TASK REQUIREMENTS: Copy the following lines word for word, leaving out the pictures.

EXERCISE DATA:
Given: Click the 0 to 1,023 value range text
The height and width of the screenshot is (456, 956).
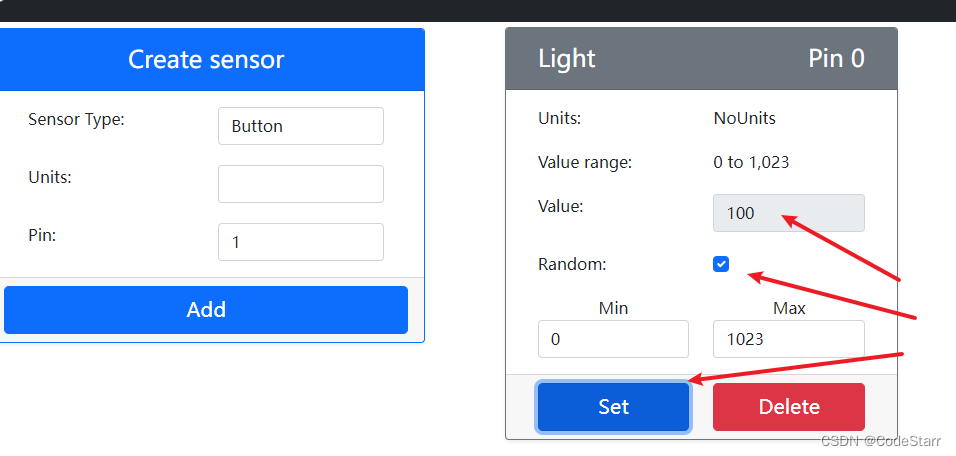Looking at the screenshot, I should point(751,162).
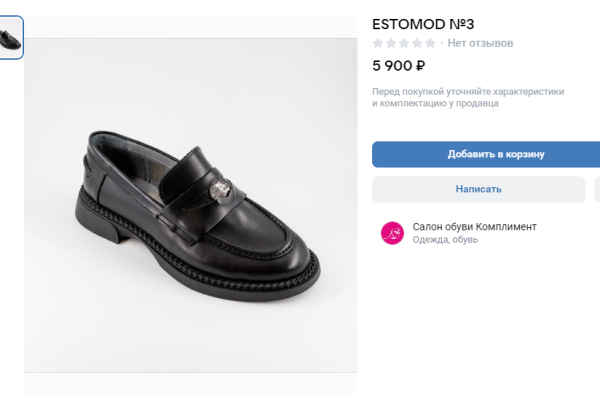Click the Нет отзывов reviews text
600x400 pixels.
[x=480, y=43]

THE ANSWER:
Given: Click the 0 to 1,023 value range text
The height and width of the screenshot is (456, 956).
Looking at the screenshot, I should point(751,162).
Click the Нет отзывов reviews text
600x400 pixels.
[x=480, y=43]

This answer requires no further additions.